Critics in Australia and America reacted positively to Davies's images in Candy. In the Australian Book Review, Jill Jones wrote: "This is a good book, a true book, which left me feeling sad for some days.… Davies is a very good writer." Rocky Mountain News correspondent Gary Williams felt that the author's "soulful prose is the perfect antidote to the harsh realities of the underground world inhabited by these hopeless junkies." Williams concluded that Davies's portrayal of the addicted lifestyle "helps us understand a world most people are not familiar with." Reviewer Rosser Street in the Weekend Australian observed that the novel "is a timely window into the realities of heroin addiction. It is also something of a stylistic breakthrough in terms of our 'drug' literature. The nature of addiction is rendered clearly, precisely, often surprisingly.… This alone makes it valuable."

Davies's second novel bears no resemblance to his first. Isabelle the Navigator is a first-person account of a woman's grief over the loss of her lover and her father. As she reminisces about her past and deals with her present circumstances, Isabelle draws solace from wind charts and other navigational tools that she learns about in night classes. In a Brisbane Courier-Mail review, Rebekah Scott stated: "Isabelle's tale is a confessional, cross-generational, lyrical, nautical saga.… The imagery is elemental." Seattle Times contributor Clarence Brown deemed the title character "a consummately imagined young woman."

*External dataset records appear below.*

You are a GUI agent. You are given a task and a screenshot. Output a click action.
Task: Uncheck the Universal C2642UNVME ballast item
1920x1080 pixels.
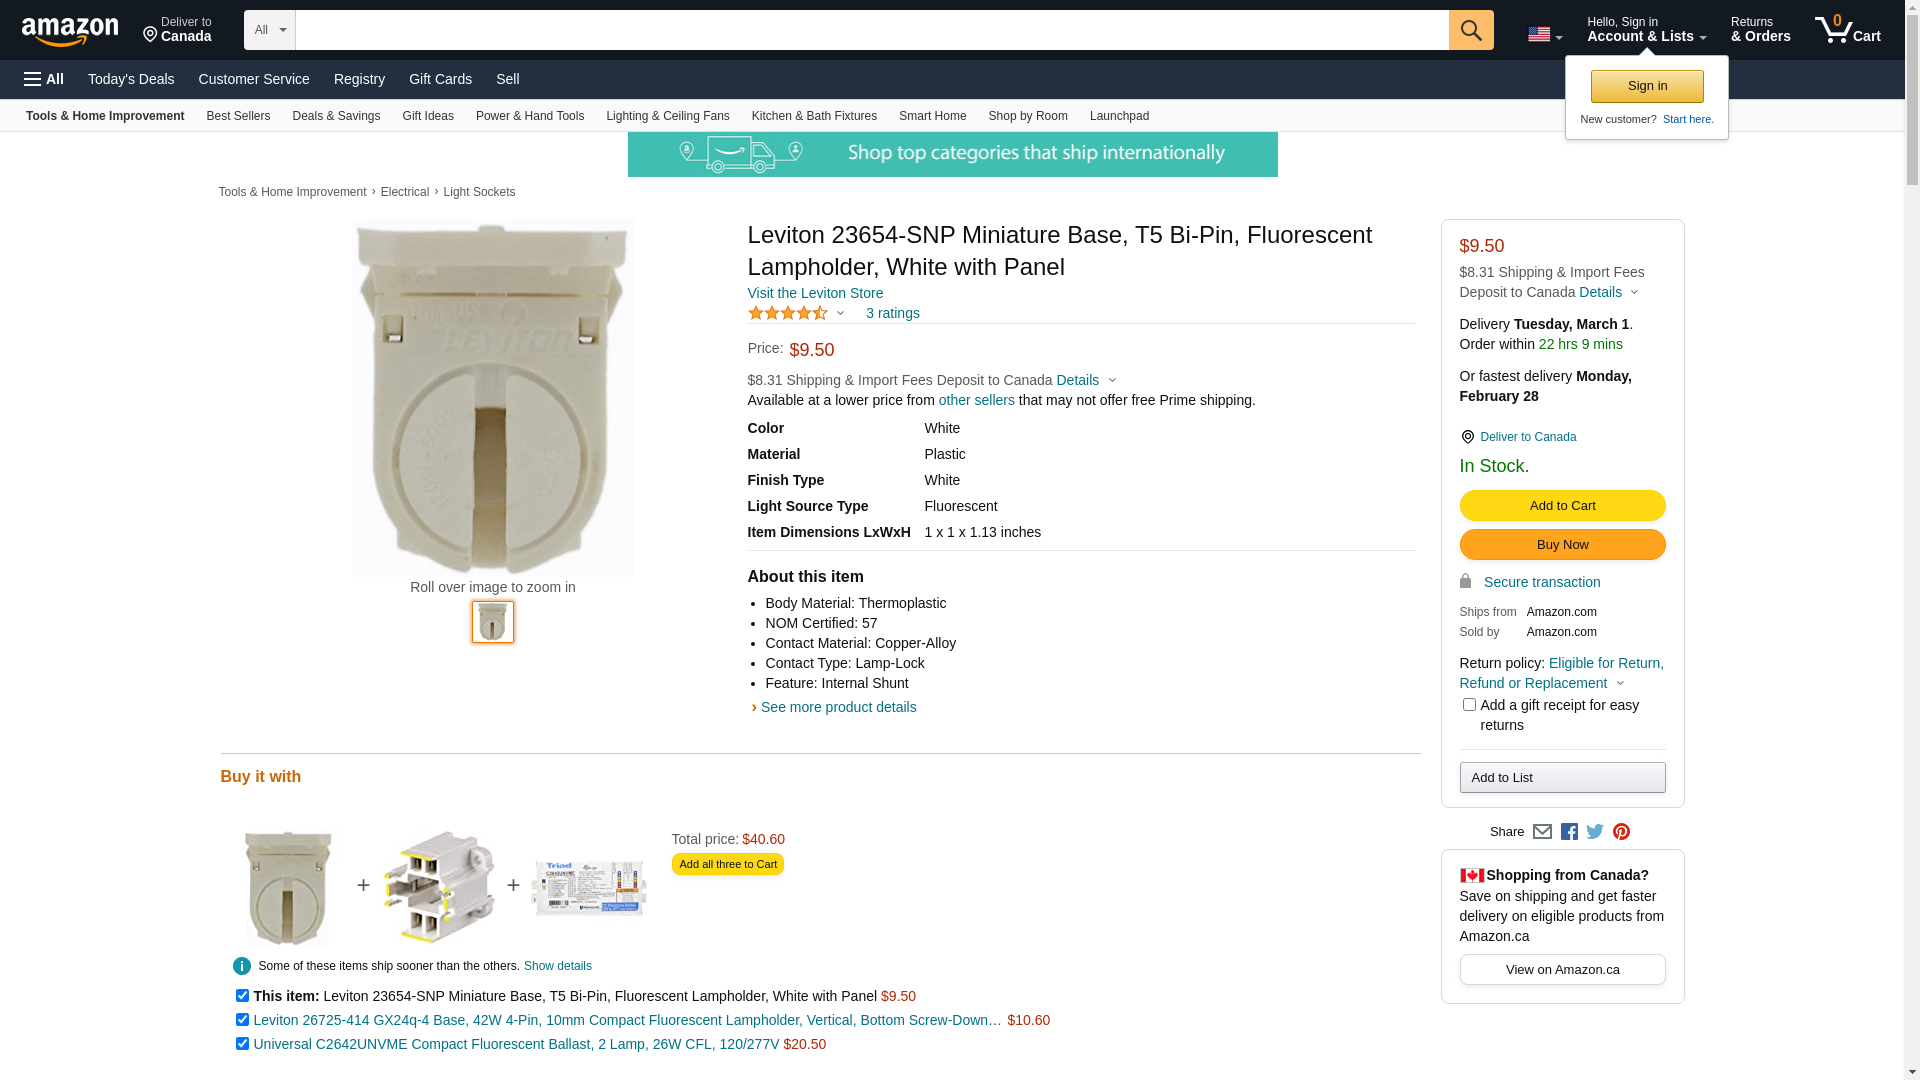click(x=242, y=1044)
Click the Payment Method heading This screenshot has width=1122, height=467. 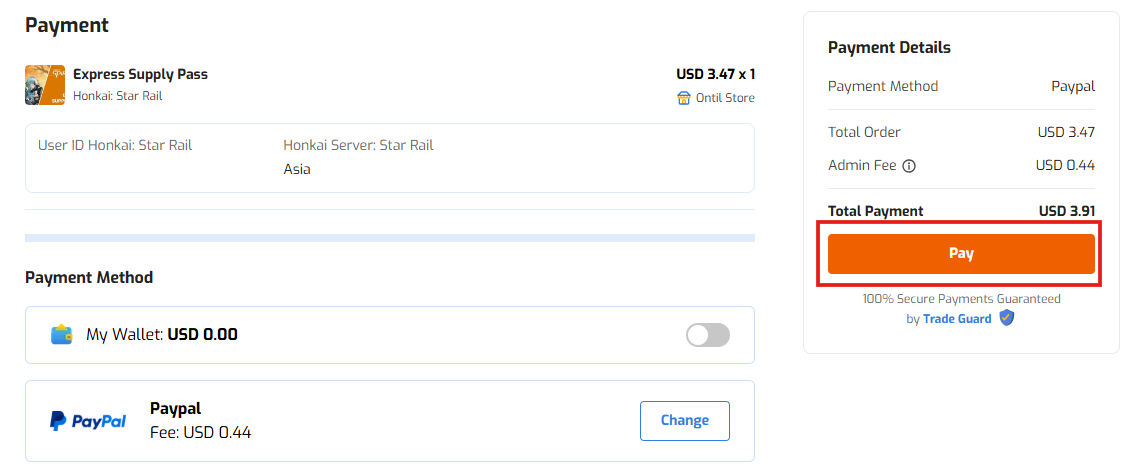(x=89, y=277)
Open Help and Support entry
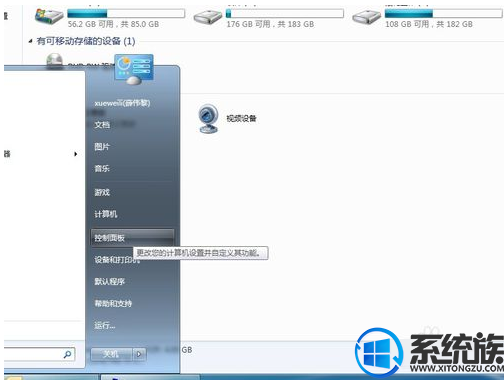Viewport: 504px width, 381px height. [x=113, y=303]
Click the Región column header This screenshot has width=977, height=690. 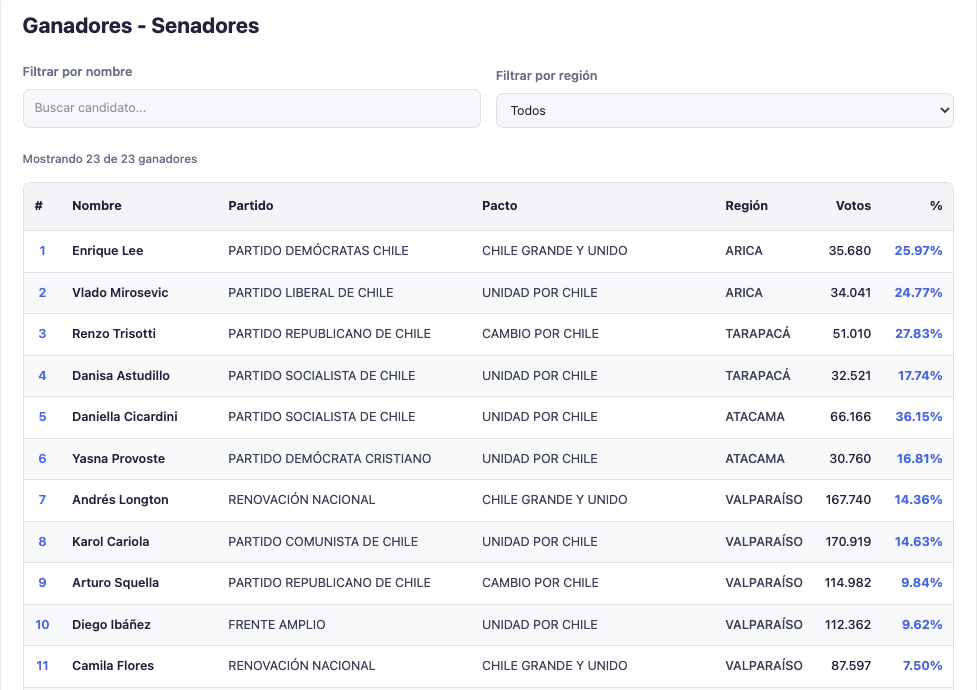tap(746, 206)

In an interview with the Weekend Australian, Davies said that he is grateful for the success of his fiction because it gives him more time to write poetry. This is no small consideration for a writer whose 1995 collection, Absolute Event Horizon was shortlisted for Australia's Trunbull Fox Phillips poetry prize. Davies told an online interviewer that his accomplishments have come because he is a survivor of drug abuse who feels inner contentment. "What's changed for me is that I spent my time as a drug addict wishing that I was someone else, somewhere else, some other time, and these days I'm really happy to be me. Glad to be who I am."



Australian Book Review, November, 1994, Peter Mitchell, "Colours of Poetry," p. 58; December, 1997/January, 1998, Jill Jones, "Addictive Genre," p. 46.

Booklist, July, 1998, Kevin Grandfield, review of Candy, p. 1857.

Courier-Mail (Brisbane, Australia), September 6, 1997, C. Bantick, "Sniff Today and Die," p. 7; October 7, 2000, Rebekah Scott, "On Women and the Wind," p. M5.

Publishers Weekly, June 8, 1998, review of Candy, p. 46.

Rocky Mountain News (Denver, CO), October 7, 1998, Gary Williams, "Soulful Prose Hooks Interest in Drug Odyssey," p. D10.

Seattle Times, September 29, 2002, Clarence Brown, review of Isabelle the Navigator, p. K9.

Weekend Australian (Sydney, Australia), October 11, 1997, Rosser Street, "Desperate Lives," p. R30; October 14, 2000, Sian Powell, "Risky Business," p. R10.